* [DIRECTION]
Can you copy every line of the records below word for word, leaving out the pictures?
## BEGIN SUPPLIED MATERIAL
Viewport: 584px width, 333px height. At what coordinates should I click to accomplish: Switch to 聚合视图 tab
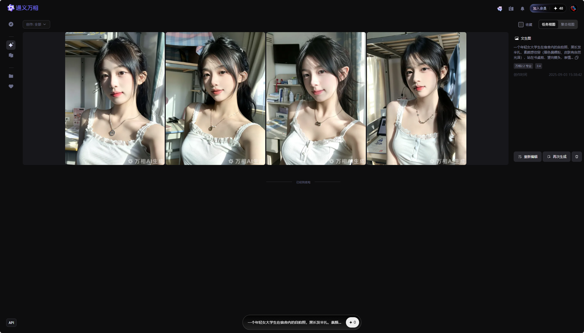[567, 24]
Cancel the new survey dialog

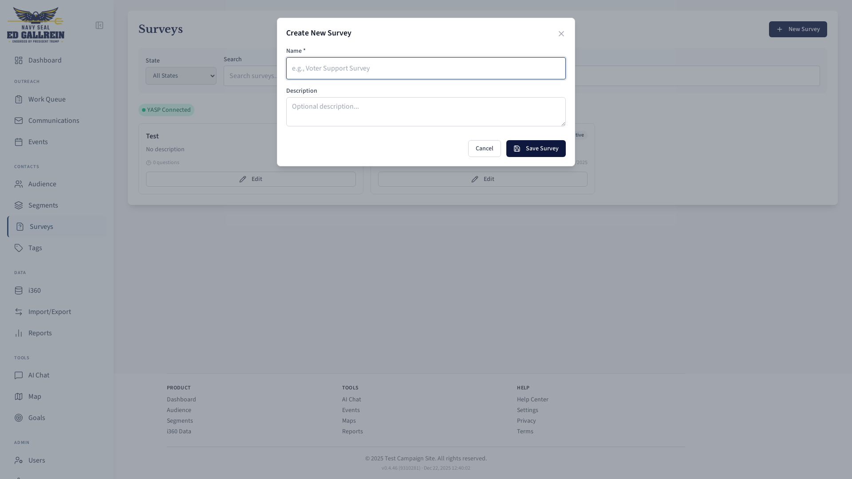(484, 149)
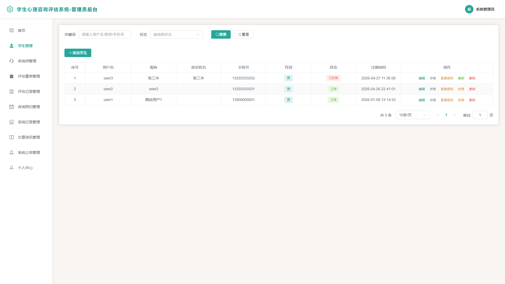
Task: Reset password for user2
Action: click(x=447, y=89)
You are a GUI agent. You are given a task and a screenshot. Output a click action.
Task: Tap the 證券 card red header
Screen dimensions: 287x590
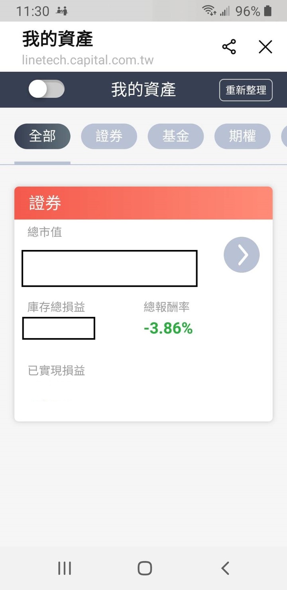coord(144,203)
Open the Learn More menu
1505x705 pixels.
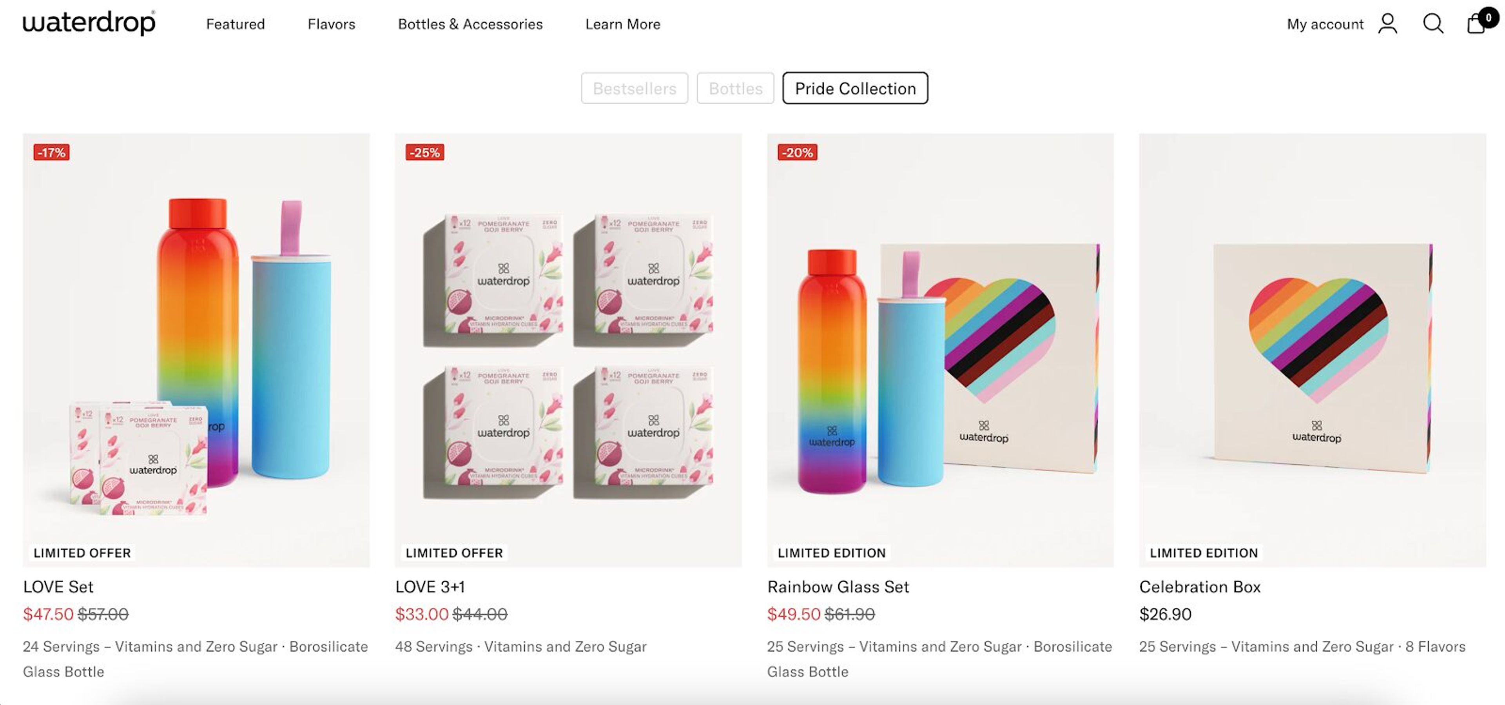point(623,24)
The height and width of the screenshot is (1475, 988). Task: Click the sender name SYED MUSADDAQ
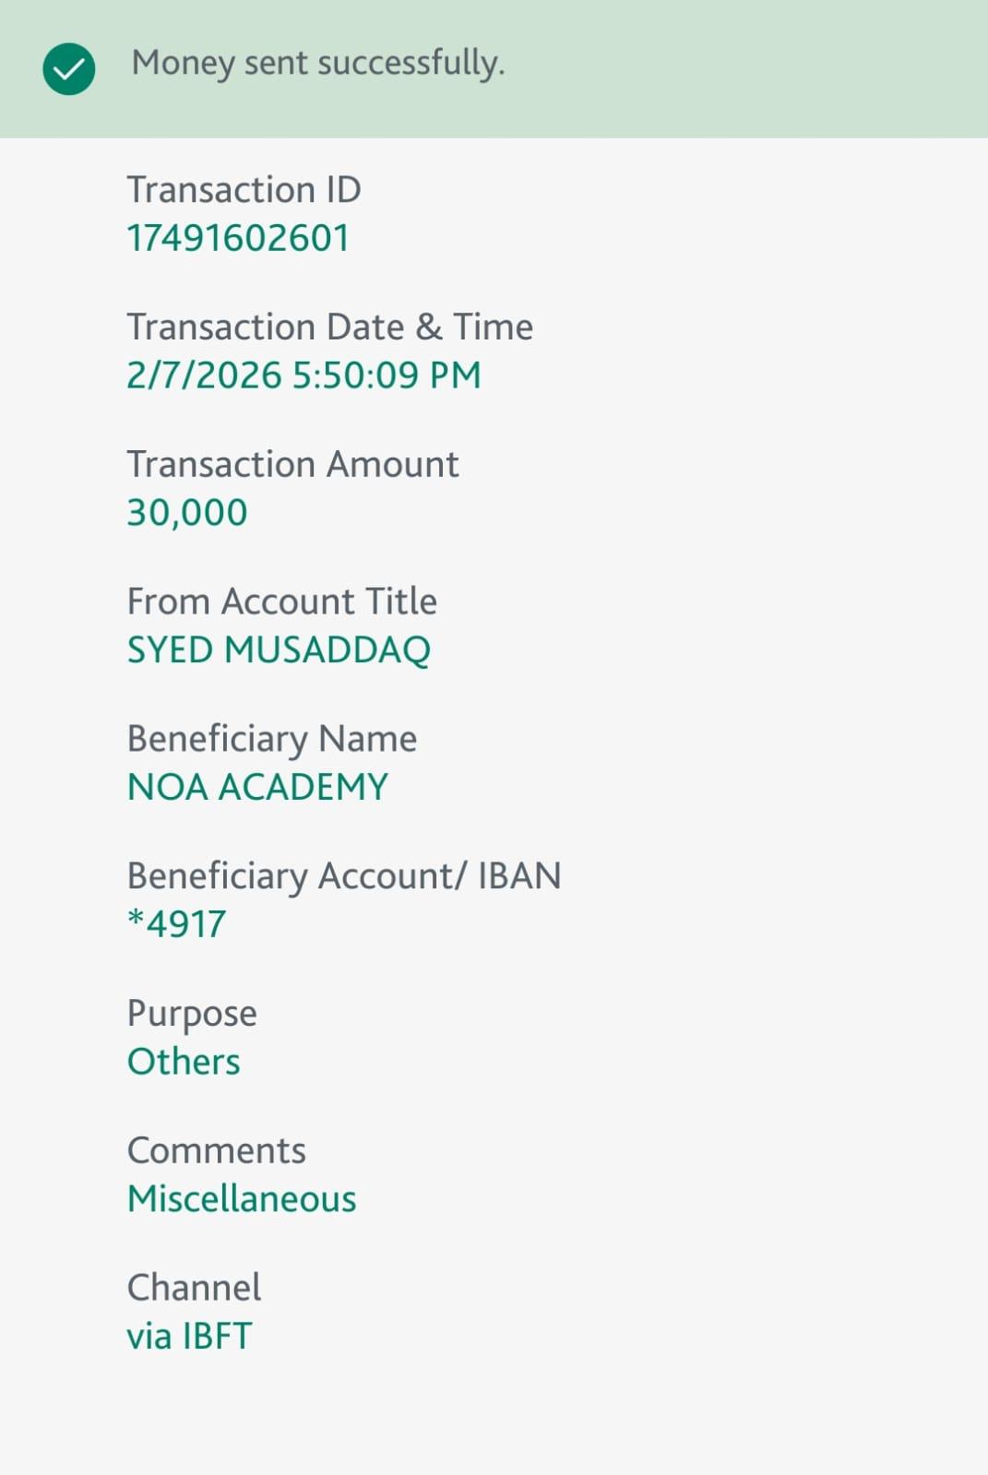[279, 650]
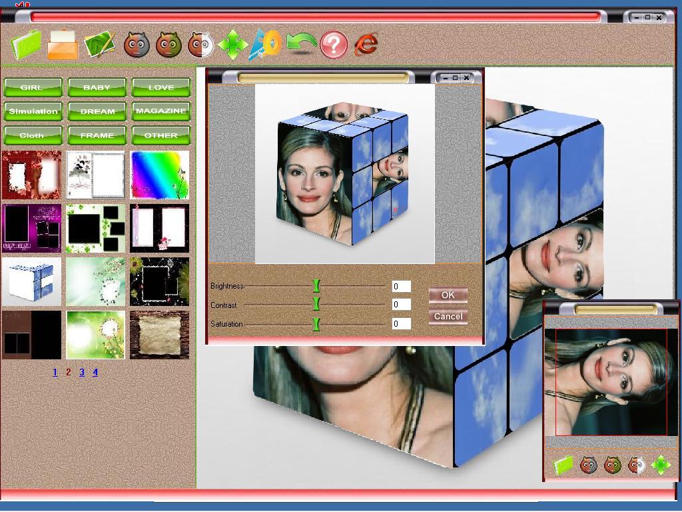The height and width of the screenshot is (512, 682).
Task: Click the OK button in adjustment dialog
Action: pos(448,295)
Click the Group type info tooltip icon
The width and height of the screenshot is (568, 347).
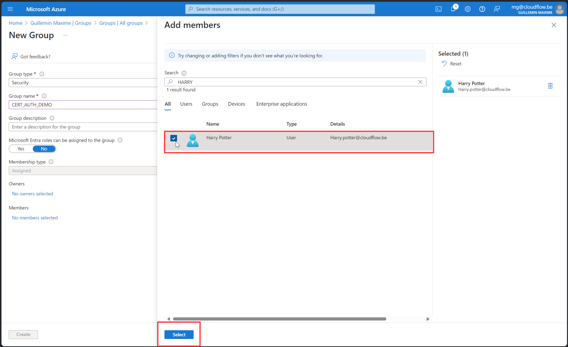point(42,74)
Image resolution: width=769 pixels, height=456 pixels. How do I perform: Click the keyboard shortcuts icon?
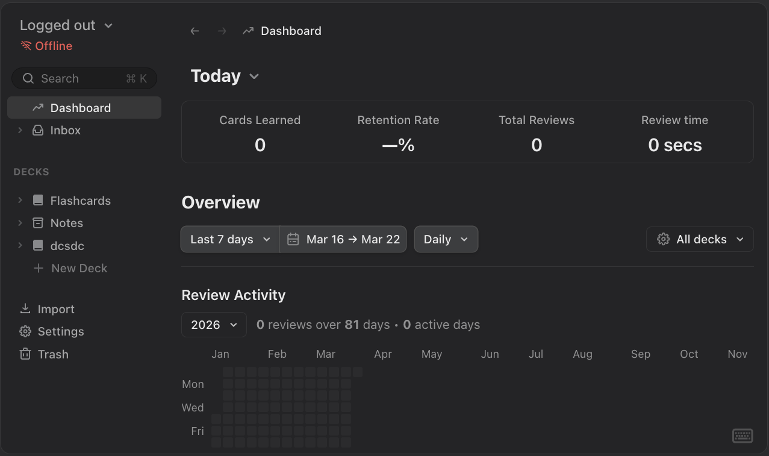tap(743, 436)
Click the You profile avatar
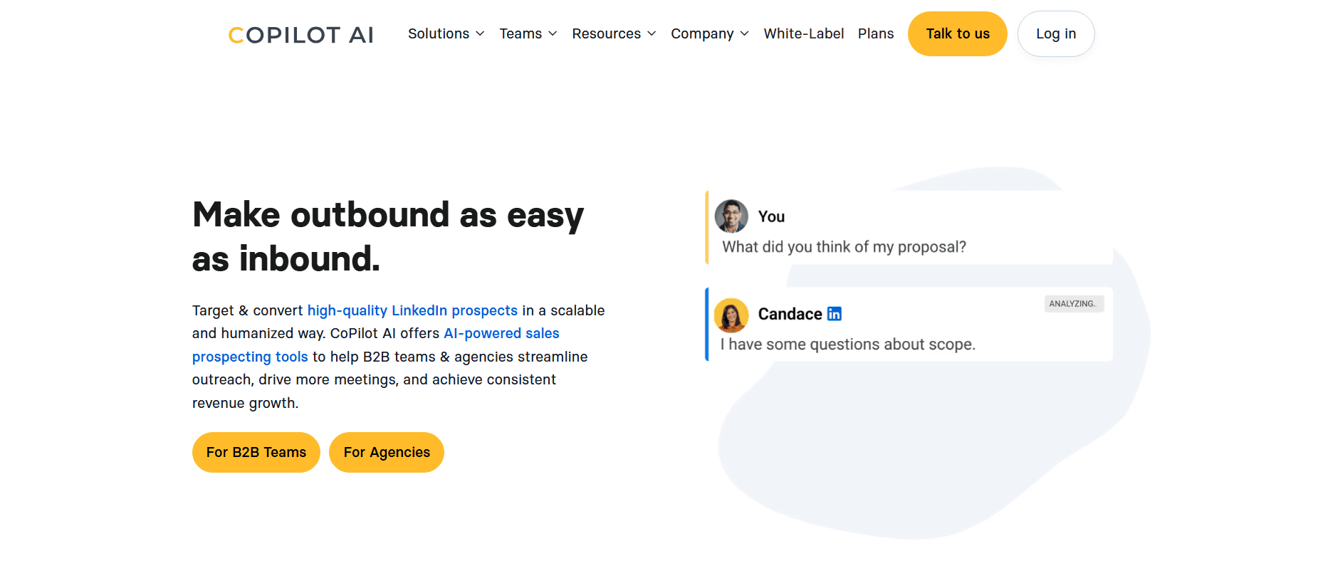The height and width of the screenshot is (588, 1323). pos(731,216)
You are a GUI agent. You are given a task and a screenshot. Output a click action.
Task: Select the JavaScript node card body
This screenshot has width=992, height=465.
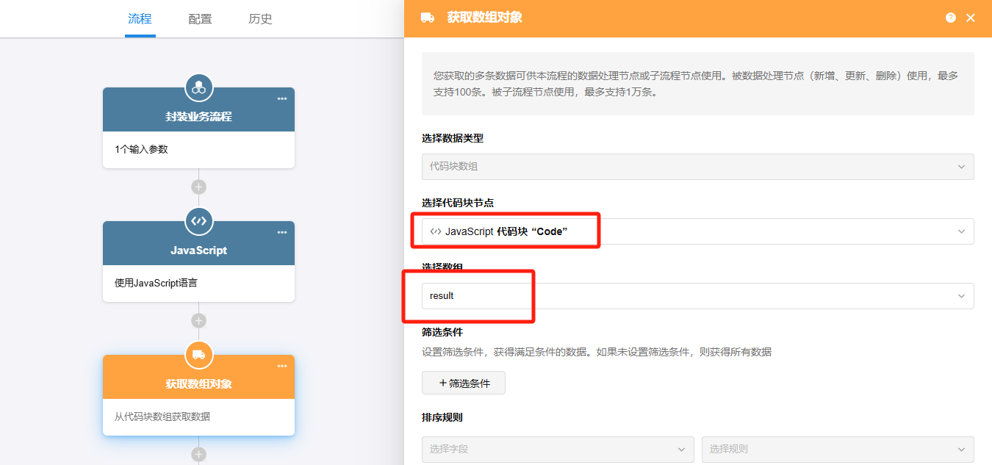[198, 283]
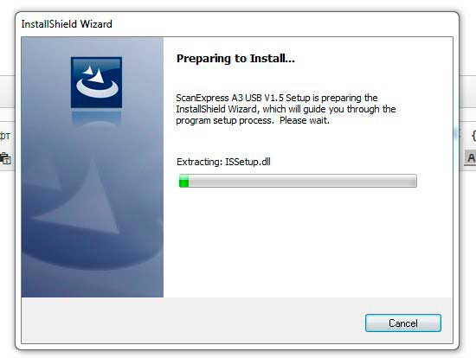This screenshot has height=358, width=476.
Task: Click the Preparing to Install heading
Action: coord(235,58)
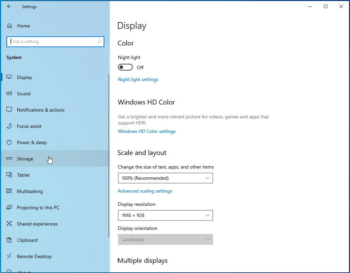The image size is (350, 273).
Task: Click the Power & sleep icon
Action: (x=10, y=142)

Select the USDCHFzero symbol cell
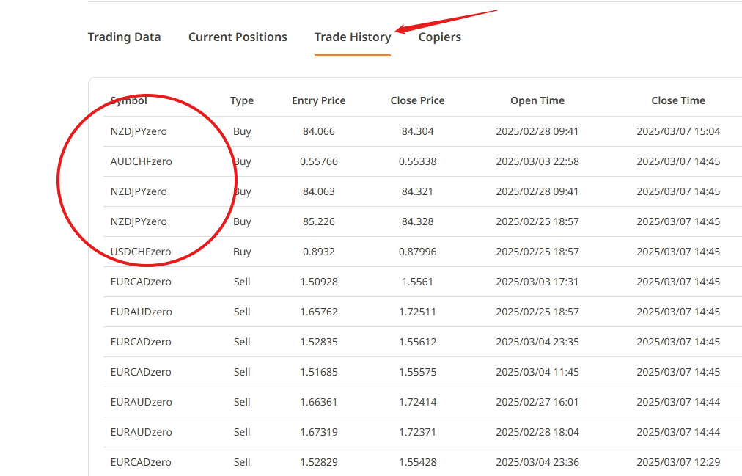(141, 252)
## END SUPPLIED MATERIAL
* [RESPONSE BELOW]
Viewport: 584px width, 333px height. At what coordinates should I click to accomplish: Switch to 聚合视图 tab
[567, 24]
Cancel the new survey dialog

(484, 149)
Task: Reset password for user2
Action: click(x=447, y=89)
You are a GUI agent. You are given a task and a screenshot. Output a click action.
Task: Tap the 證券 card red header
Screen dimensions: 287x590
coord(144,203)
Open the Learn More menu
1505x705 pixels.
point(623,24)
The height and width of the screenshot is (1475, 988). Task: Click the sender name SYED MUSADDAQ
[279, 650]
The height and width of the screenshot is (512, 682).
Task: Click the OK button in adjustment dialog
Action: pos(448,295)
Click the Group type info tooltip icon
The width and height of the screenshot is (568, 347).
point(42,74)
Image resolution: width=769 pixels, height=456 pixels. How do I perform: Click the keyboard shortcuts icon?
tap(743, 436)
Click the You profile avatar
The height and width of the screenshot is (588, 1323). pos(731,216)
You are a GUI agent. You are given a task and a screenshot. Output a click action.
Task: Select the JavaScript node card body
This screenshot has width=992, height=465.
[198, 283]
This screenshot has height=358, width=476.
Task: Click the Preparing to Install heading
Action: coord(235,58)
The image size is (350, 273).
Task: Click the Power & sleep icon
Action: (x=10, y=142)

Select the USDCHFzero symbol cell
(141, 252)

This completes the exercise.